[Given text]
○ ○ ○

Yes, only for memory_operands.

You can take a look at the attached patch.  I never got round to finish 
it, but I think it bootstrapped.  It unifies SHIFT_COUNT_TRUNCATED and 
TARGET_SHIFT_TRUNCATION_MASK, I think it can be useful for x86.

Paolo

[-- Attachment #2: for-uros.patch --]
[-- Type: text/plain, Size: 35185 bytes --]

patch 1/4:
2009-03-13  Paolo Bonzini  <bonzini@gnu.org>

	* combine.c (expand_compound_operation): Fix thinko.
	(simplify_shift_const_1): Avoid noncanonical rtx.

Index: gcc/combine.c
===================================================================
--- gcc/combine.c	(branch rebase-shift-count-trunc)
+++ gcc/combine.c	(working copy)
@@ -6191,7 +6191,7 @@ expand_compound_operation (rtx x)
      a such a position.  */
 
   modewidth = GET_MODE_BITSIZE (GET_MODE (x));
-  if (modewidth + len >= pos)
+  if (modewidth >= pos + len)
     {
       enum machine_mode mode = GET_MODE (x);
       tem = gen_lowpart (mode, XEXP (x, 0));
@@ -9613,10 +9613,11 @@ simplify_shift_const_1 (enum rtx_code co
 	      rtx varop_inner = XEXP (varop, 0);
 
 	      varop_inner
-		= gen_rtx_LSHIFTRT (GET_MODE (varop_inner),
-				    XEXP (varop_inner, 0),
-				    GEN_INT
-				    (count + INTVAL (XEXP (varop_inner, 1))));
+		= simplify_gen_binary (LSHIFTRT,
+				       GET_MODE (varop_inner),
+				       XEXP (varop_inner, 0),
+				       GEN_INT
+				       (count + INTVAL (XEXP (varop_inner, 1))));
 	      varop = gen_rtx_TRUNCATE (GET_MODE (varop), varop_inner);
 	      count = 0;
 	      continue;

patch 2/4:
2009-03-13  Paolo Bonzini  <bonzini@gnu.org>

	* gcc/config/bfin/bfin.h (SHIFT_COUNT_TRUNCATED): Define to 0.
	* gcc/config/cris/cris.h (SHIFT_COUNT_TRUNCATED): Define to 0.
	* gcc/config/h8300/h8300.h (SHIFT_COUNT_TRUNCATED): Define to 0.
	* gcc/config/mcore/mcore.h (SHIFT_COUNT_TRUNCATED): Define to 0.
	* gcc/config/mmix/mmix.h (SHIFT_COUNT_TRUNCATED): Define to 0.

○ ○ ○

[Written problem] Can you print, word for word, the part of the shift-count patch message that opens with the words containing "(simplify_shift_const_1): Avoid noncanonical" and closes with "len >= pos)"?

(Records for locating displayed items)
○ ○ ○

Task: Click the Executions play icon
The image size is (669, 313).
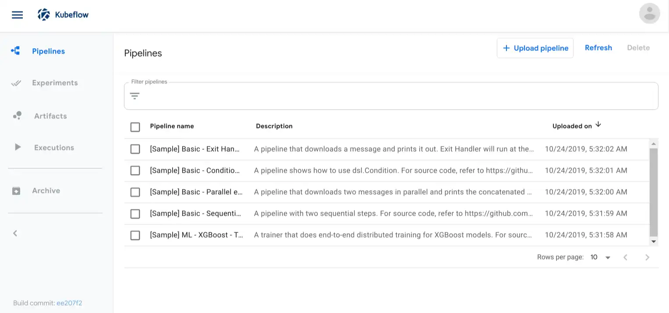Action: click(18, 147)
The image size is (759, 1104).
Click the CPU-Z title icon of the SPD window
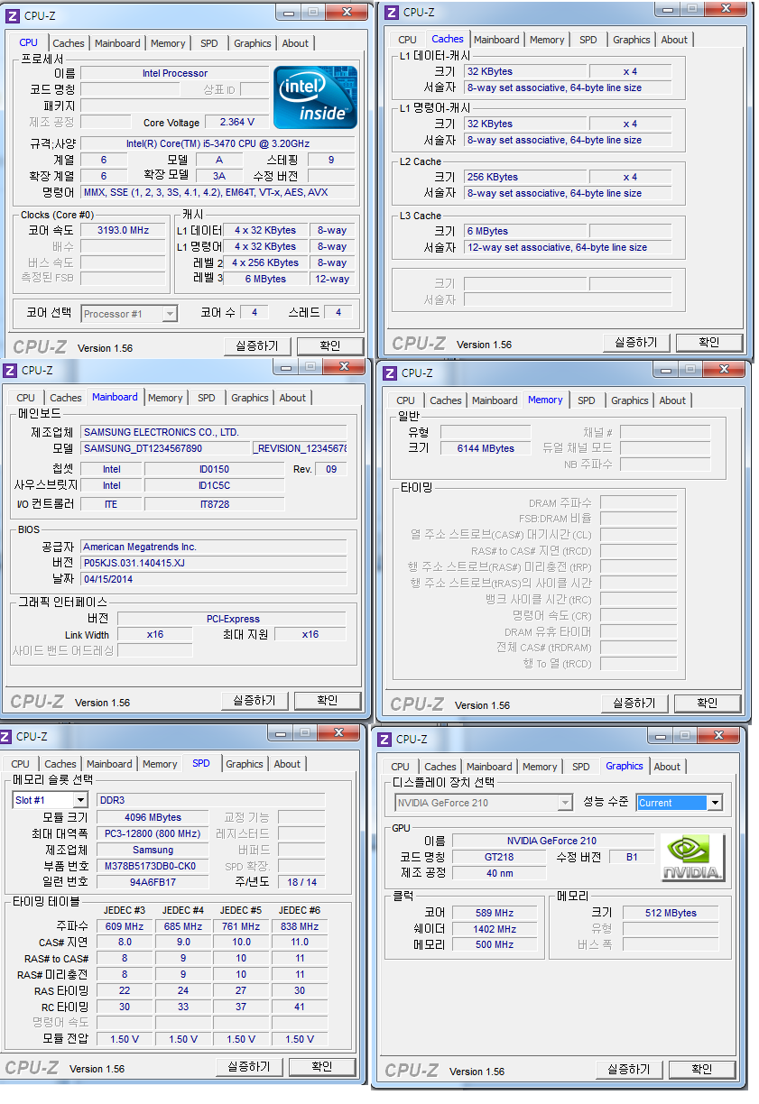pyautogui.click(x=7, y=736)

○ ○ ○

[Result for this task]
(simplify_shift_const_1): Avoid noncanonical rtx.

Index: gcc/combine.c
===================================================================
--- gcc/combine.c	(branch rebase-shift-count-trunc)
+++ gcc/combine.c	(working copy)
@@ -6191,7 +6191,7 @@ expand_compound_operation (rtx x)
      a such a position.  */
 
   modewidth = GET_MODE_BITSIZE (GET_MODE (x));
-  if (modewidth + len >= pos)